Where the Clues LeadPosted April 27, 2022
Where the Clues Lead
By Amanda Janquart
“I’m thinking of an animal that has no feet.”
This was the beginning of an exciting, weeks-long look at snakes. During lunch, children love to be challenged with Guess the Animal clues. There have been requests for extra tricky clues, and while I didn’t anticipate “no feet” to be on the difficult end, it certainly left the class wondering. They made guesses ranging from “a marshmallow” to “a monkey,” while classmates called out the contradictions. “Monkeys have four feet…or maybe just two?” A worm was the closest guess before it was time to rest. The children were left wondering while lying on their cots.

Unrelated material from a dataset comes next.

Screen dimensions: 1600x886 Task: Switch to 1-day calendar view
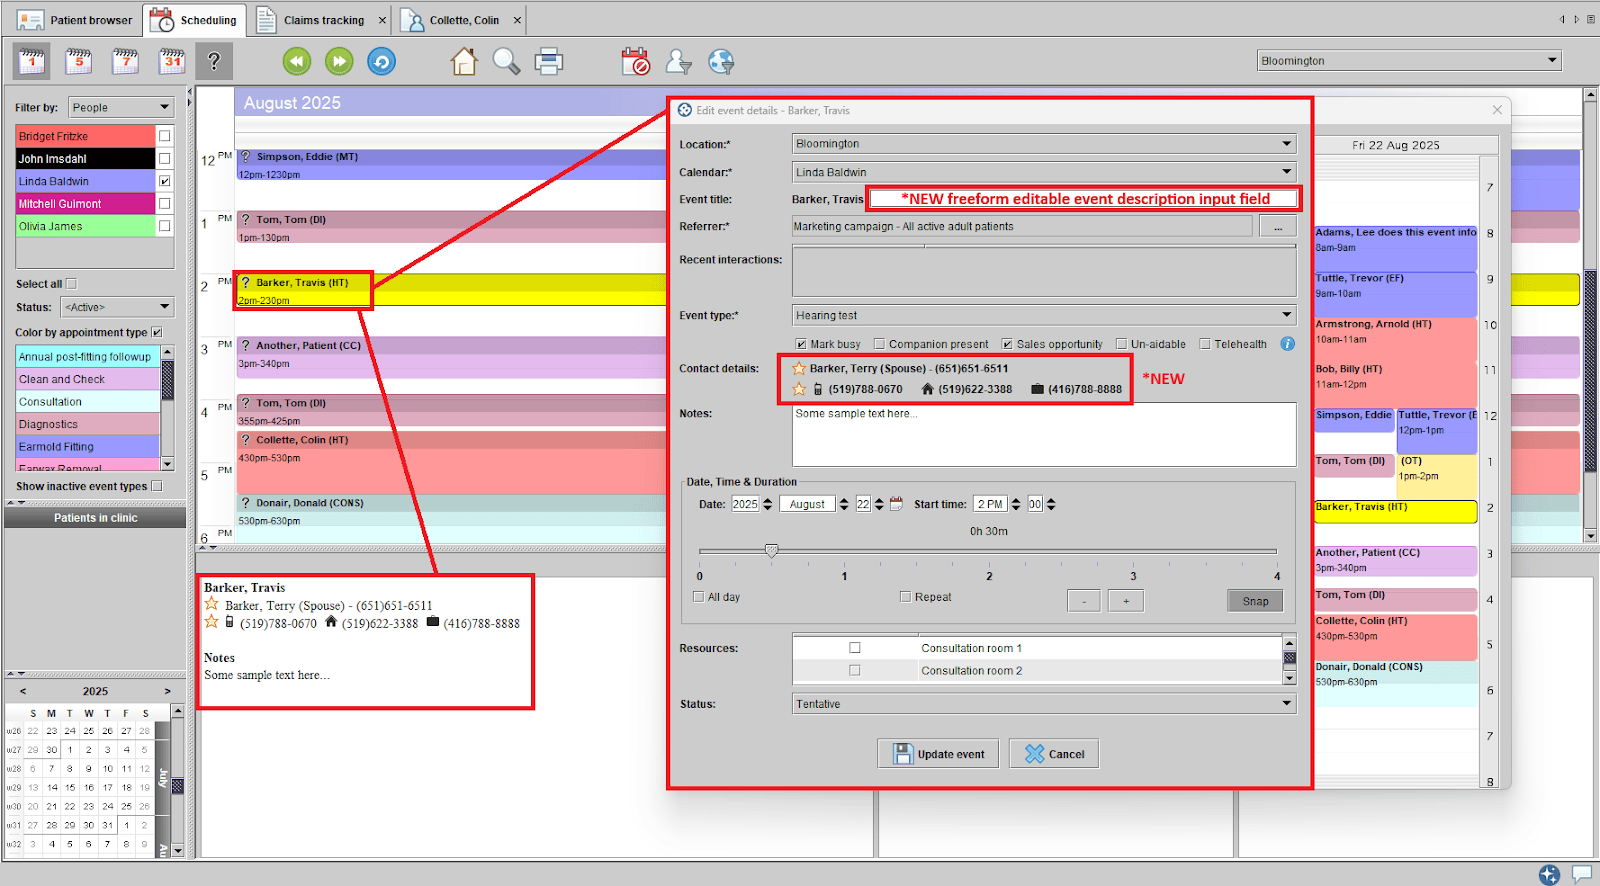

More clues were shared after everyone was awake, getting excruciatingly specific.
“They can live in water and on land…even in trees…even in Minnesota,” which was followed by choruses of, “I live in Minnesota, too.”
“They have all sorts of patterns on their skin.”
“Maybe a cheetah?”
“Nooo; remember, no legs.”
The guesses kept coming until the final clue, “They can smell with their tongues.”
Knowing the answer wasn’t the end of their interest, though. Children wanted to learn more about snakes and share past experiences. “I held one at the zoo once!” This is what emergent curriculum can look like: something catches the children’s attention; teachers grab hold of their inquiry and take it deeper. These sparks of interest can be easy to miss, and teachers must be ready and willing to hop aboard. Where they go will inevitably vary; the rides could be short or cross country, but the travel is always thrilling.
The children excitedly made quick visits to the art studio, and they sketched out versions of snakes from their memories. Books were brought in, and the class talked through the details over and over. They wanted facts and were astounded by many: squishy eggs and forked tongues and eating prey headfirst?!? Wowsers. They pretended to be snakes, forming families, going hunting, and curling up together to keep warm.
With new information gleaned, children returned to the studio. They chose images of multiple species from the internet to print and use as models. As they drew or traced or sculpted with clay, the focus was on the details. Just having learned that snakes can swim, some chose sea snakes. Others liked the challenge of drawing a snake skeleton. It is a good day indeed when curiosity leads to confidence, pride and understanding – and it’s all visible in their faces.